Does it look to be made of canvas, with reinforcing slats or ribs?

SRH
I can almost remember a steam powered grain winnower at a fair that had something like those on it.

Can’t exactly recall, but they reminded me of an umbrella sorta.

But I took a good whack on the head today, and that memory might be mixed up.
Stan - exactly
How wide are these? Early grain binders, as well as combines, used canvas with slats to move the material from the cutter bar up to the tyer on a binder or the threshing cylinder on a combine. Sure looks like that may be what these are.
Okay, here's my guess. Somewhere in the dim recesses of what's left of my memory I think I saw a binder/harvester that had those sheets on it. The harvester was used to cut wheat, oats, etc. and tied bundles, or sheaves, of the entire stalks of cereal grain, which were then dropped off the machine on the ground to be picked up by hand labor and hauled in to the barn.

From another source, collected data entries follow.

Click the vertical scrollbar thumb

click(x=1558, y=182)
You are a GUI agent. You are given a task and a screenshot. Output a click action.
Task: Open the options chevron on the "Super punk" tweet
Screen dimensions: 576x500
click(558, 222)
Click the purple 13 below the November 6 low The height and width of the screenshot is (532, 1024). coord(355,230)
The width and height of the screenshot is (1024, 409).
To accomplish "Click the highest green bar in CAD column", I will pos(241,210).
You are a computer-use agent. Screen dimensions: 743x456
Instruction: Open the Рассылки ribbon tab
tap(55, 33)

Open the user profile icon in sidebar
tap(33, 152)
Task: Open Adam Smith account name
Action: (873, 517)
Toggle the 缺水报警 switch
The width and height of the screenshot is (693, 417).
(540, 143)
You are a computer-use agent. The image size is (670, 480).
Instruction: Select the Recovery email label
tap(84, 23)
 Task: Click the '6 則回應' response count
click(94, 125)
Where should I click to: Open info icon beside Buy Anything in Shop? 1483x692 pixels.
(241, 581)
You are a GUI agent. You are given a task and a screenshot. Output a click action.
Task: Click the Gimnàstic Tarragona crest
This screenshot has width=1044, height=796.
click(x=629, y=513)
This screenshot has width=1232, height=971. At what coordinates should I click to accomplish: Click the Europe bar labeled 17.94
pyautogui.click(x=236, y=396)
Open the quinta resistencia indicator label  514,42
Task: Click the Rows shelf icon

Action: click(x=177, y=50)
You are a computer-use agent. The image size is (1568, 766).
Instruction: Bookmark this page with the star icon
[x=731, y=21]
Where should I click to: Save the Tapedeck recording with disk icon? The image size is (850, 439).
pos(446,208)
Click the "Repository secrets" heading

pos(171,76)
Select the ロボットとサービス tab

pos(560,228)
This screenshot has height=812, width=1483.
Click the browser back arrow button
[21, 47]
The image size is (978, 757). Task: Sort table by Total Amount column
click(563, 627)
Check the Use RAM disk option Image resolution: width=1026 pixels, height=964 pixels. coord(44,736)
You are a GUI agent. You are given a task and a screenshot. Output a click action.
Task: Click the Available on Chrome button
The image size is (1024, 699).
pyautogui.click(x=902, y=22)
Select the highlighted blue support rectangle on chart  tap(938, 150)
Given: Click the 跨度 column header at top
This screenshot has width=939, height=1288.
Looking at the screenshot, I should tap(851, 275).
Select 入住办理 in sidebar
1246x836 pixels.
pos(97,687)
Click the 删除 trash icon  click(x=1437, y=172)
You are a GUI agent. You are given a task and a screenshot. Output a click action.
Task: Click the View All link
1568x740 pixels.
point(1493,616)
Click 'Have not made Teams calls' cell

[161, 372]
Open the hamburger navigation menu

Cockshult made such a binder, as did most of their competition. All such harvesters fell out of favor quickly when the threshing function was added. They were the forerunners of our modern day grain combines.

They might be quite valuable to old farm equipment restorers and collectors. You can go to YouTube and watch them in action. I just did so.

Best, SRH

It appears Miller beat me to the draw. Maybe we are both right.
Definitely binder canvas. Repaired, installed, and used similar for years. Even into the 1960's on swathers.
The name is actually spelled Cockshutt.
You guys never disappoint, l’d love to come hang out with you for a few days and learn about things.
My uncle found them in a barn on his new property.
maybe after social distancing is not such as hot item.....
right now you might learn a bit too much....
Just a bit more history here. Both the reaper & the binder were used to bundle grain with the stalks intact. Sometimes they were carried to the barn as Sta said while at other times they were stacked upright in the field. Many old-time threshings were done directly n the field. The thresher would be brought in & set up & the sheaves of grain hauled up to the thresher where they were pitched into the feeder.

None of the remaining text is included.